The ALJ after receiving the deposition and position papers and reviewing all the testimony and evidence, determined the knee injury was compensable. The ALJ found Lesnak’s deposition testimony contradicted his IME report. 

The ALJ also found “the video evidence of the Claimant’s injury shows no more than three visible steps, and only one step in which the Claimant’s gait could reasonably be seen. The ALJ finds Dr. Lesnak’s opinion that the Claimant’s right leg gait ‘clearly indicates chronic pathology involving the right knee’ to lack credibility, given that the video demonstrates only one step in which Claimant’s right knee appeared to bow outward. The ALJ finds Dr. Lesnak’s opinion that Claimant’s MRI and gait were indicative of a pre-existing meniscal tear, flap or extrusion that caught in his knee joint to be speculative and unpersuasive.” 

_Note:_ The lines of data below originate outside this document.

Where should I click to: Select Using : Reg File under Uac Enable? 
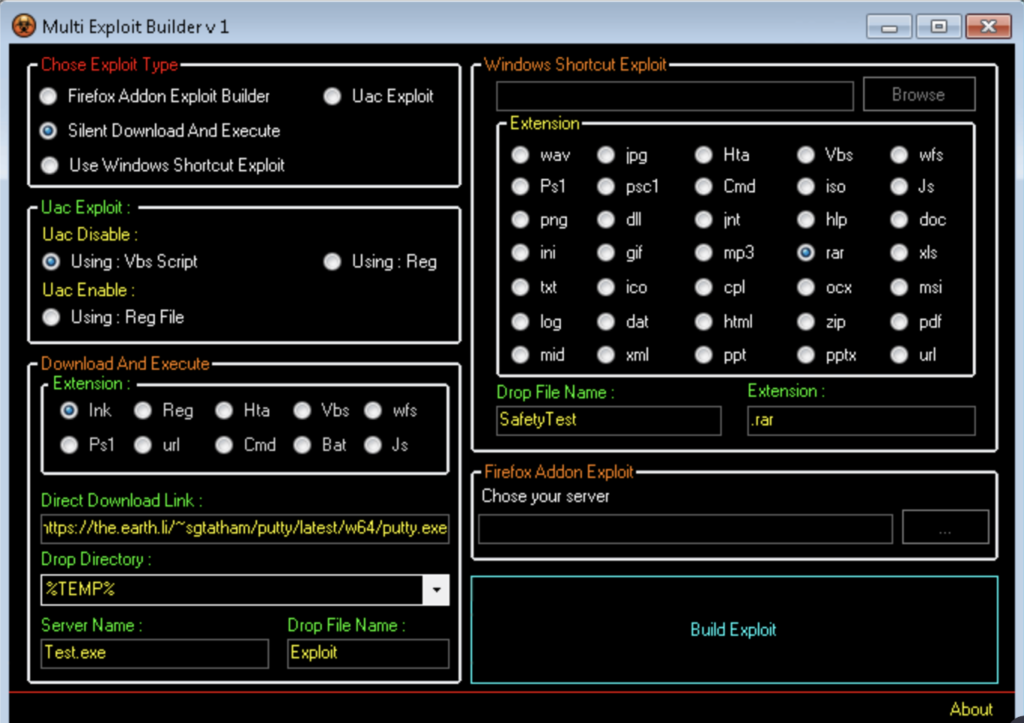point(50,317)
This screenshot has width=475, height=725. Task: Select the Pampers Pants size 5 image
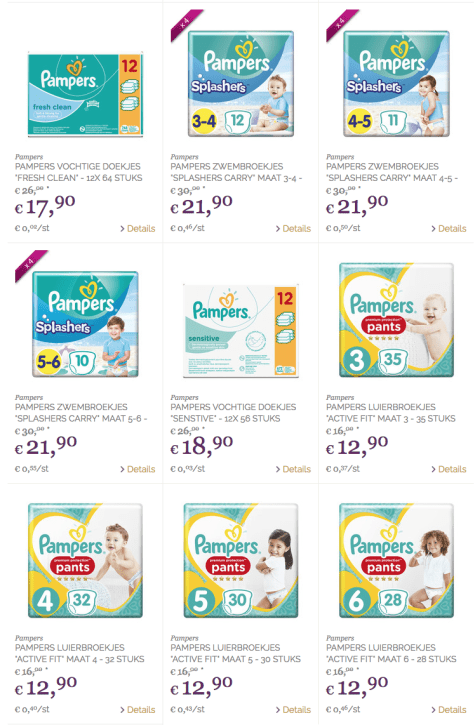[241, 560]
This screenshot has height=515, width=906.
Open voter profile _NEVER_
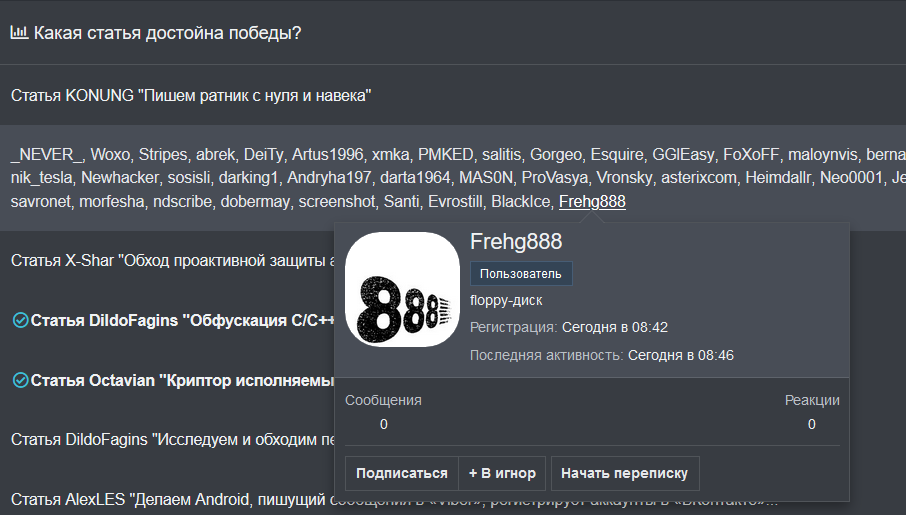(48, 155)
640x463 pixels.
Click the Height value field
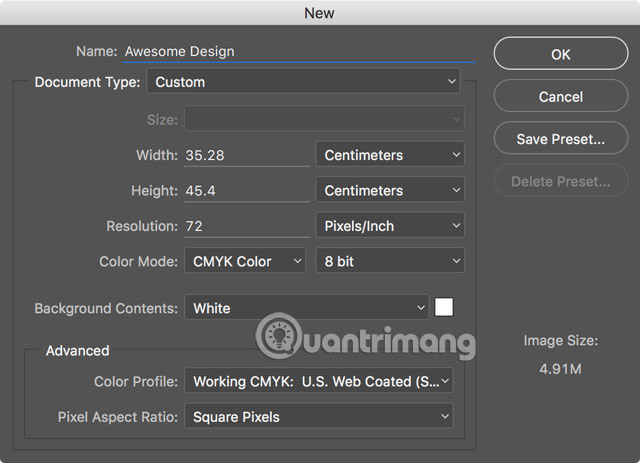point(246,190)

The ALJ determined Waters was engaging in an employment function when the injury occurred. The ALJ applied the “but for” test from the 2014 Colorado Supreme Court decision City of Brighton v. Rodriguez and found that, but for his employment, Waters wouldn’t have been walking when and where he was walking when the injury occurred. The ALJ concluded Waters established by a preponderance of the evidence that he sustained a compensable injury to his right knee in August 2021.

King Soopers appealed the ALJ’s determination to the Industrial Claim Appeals Office. According to the appeals court opinion, the panel affirmed the ALJ’s decision because substantial evidence in the record supported it. King Soopers appealed. 

In the case, the Colorado Court of Appeals addressed the following question: “Does an employee meet the burden of proof to obtain compensation for an on-the-job injury when the facts of record show that the cause of the injury is unknown, but not due to a preexisting condition or other personal risk?”

The appeals court answered it “yes” and affirmed the panel’s order.